Karaciğer kanserinde ileri tedavi yöntemi: Kemoembolizasyon
Kanser tedavisinde, özellikle karaciğer kanserinde tümörü besleyen damarlara doğrudan kemoterapi ilacı verilmesi işlemini içeren kemoembolizasyon, en ileri işlemlerden biri olarak kabul ediliyor ve hastalara daha az yan etki ile daha fazla etkinlik sunuyor.
Günümüzdeki bilimsel gelişmeler, kanser tedavisinde tümör içine ilaçla birlikte özel taneciklerin bile verilebilmesine imkan tanıyor. Bu tanecikler, tümörün beslenmesini sağlayan atardamarları tıkayarak, kontrollü ilaç salınımıyla hastalara çok daha az yan etkiyle daha etkin tedavi şansı sunuyor. Medicana International Ankara Hastanesi Radyoloji Uzmanı Dr. Cemal Yüce, 'kemoembolizasyon' adı verilen ve onkolojik tedaviler içinde görüntüleme yöntemleri kılavuzluğunda yapılan en ileri işlemlerden olan bu uygulama hakkında bilgi verdi.

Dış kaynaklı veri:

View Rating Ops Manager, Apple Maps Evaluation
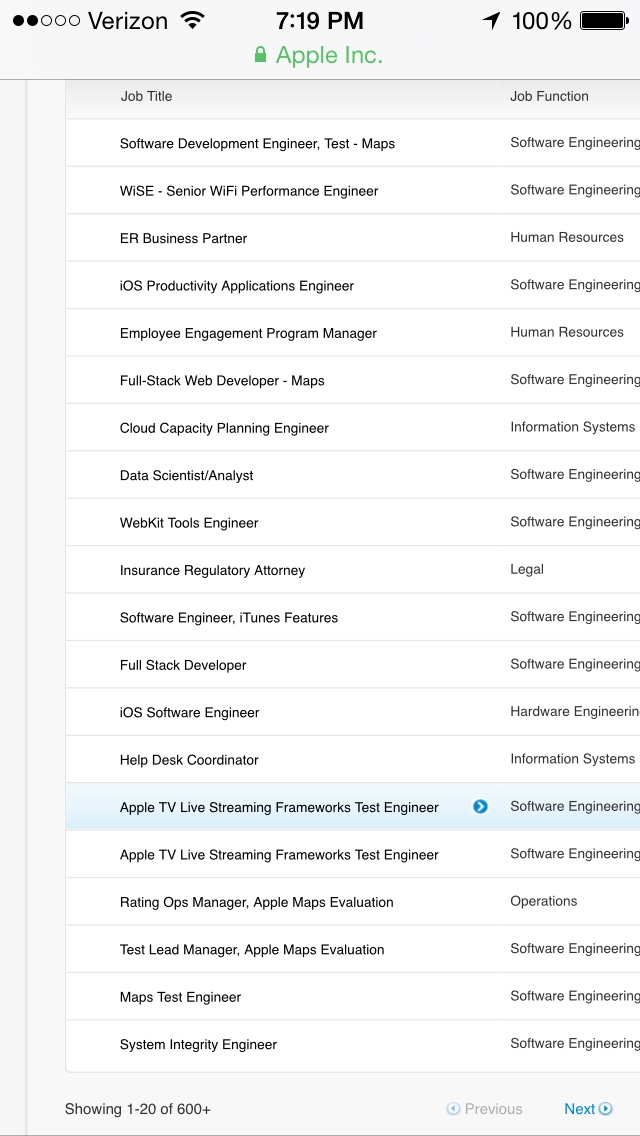Viewport: 640px width, 1136px height. click(x=256, y=902)
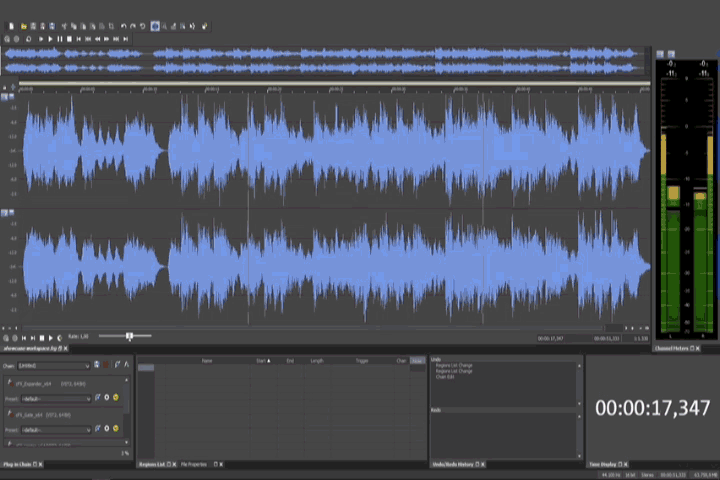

Dr. Cemal Yüce, az sayıda merkezde ancak deneyimli ekiplerce yapılabilen ve özellikle karaciğer kanserinde uygulanan işlemin, tümörü besleyen damarlara doğrudan kemoterapi ilacı verilmesini içerdiğini, bu sayede tümör yükünün azaltılabildiği gibi tamamen ortadan da kaldırılabildiğini kaydetti. Dr. Yüce, deneyimli girişimsel radyoloji ekiplerince uygulanabilen ve hastanın yaşam süresini uzatan bu yöntemde, tüm vücudun etkilenmesi söz konusu olmadığından yan etkilerin de çok daha az olduğunun altını çizdi.
"Uygulanamayan cerrahi yeniden gündeme gelebiliyor"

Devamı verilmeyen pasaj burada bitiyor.